Last year, there was a lot of excitement about software that can simulate calls. The premise behind simulating calls is that you prevent agents from making mistakes with actual customers.
Sometimes, agents need the chance to make, and learn from, real-life mistakes. Indeed, the best lesson you can learn from training agents is less about tools and more about people. For agents to be receptive to developing their skills, you have to find the right people to train and coach them.
As Jeff Carpenter, vice president of client services with Sivox, says: "Your best agent doesn't necessarily make the best trainer or the best coach."

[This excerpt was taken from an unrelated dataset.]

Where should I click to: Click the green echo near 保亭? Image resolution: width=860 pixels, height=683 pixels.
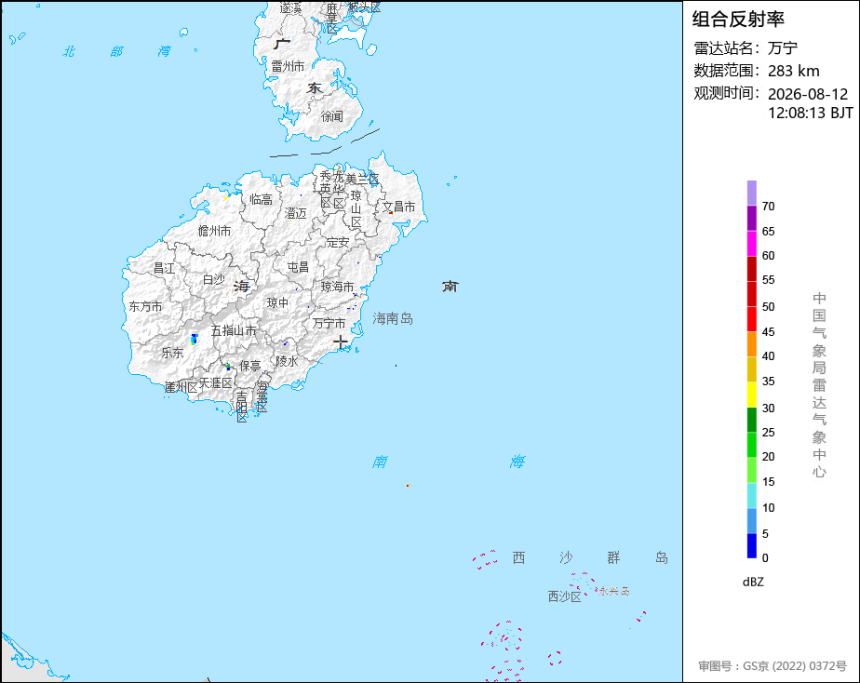[x=228, y=366]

In keeping with the trend in call centers to combine training and coaching, several vendors include coaching products and services within their rosters of training tools.
Ulysses Learning (Mooresville, NC), for instance, offers services, in addition to its ServiceMentor, SalesMentor and CoachingMentor software, to help those who coach agents become more proficient at evaluating and presenting feedback to agents. Through its ProNet consultancy, Ulysses also certifies coaches, and even those who train coaches, in calibrating evaluations of agents.
In its release of Knowlagent 7, due out by the time you read this, Knowlagent will enable you not only to deliver and create training content, but track agents' actions - and provide immediate suggestions to agents - during calls. Knowlagent's McConnell expects that his company's clients will be most apt to use this capability to coach agents, especially those who most recently completed some new-hire training program.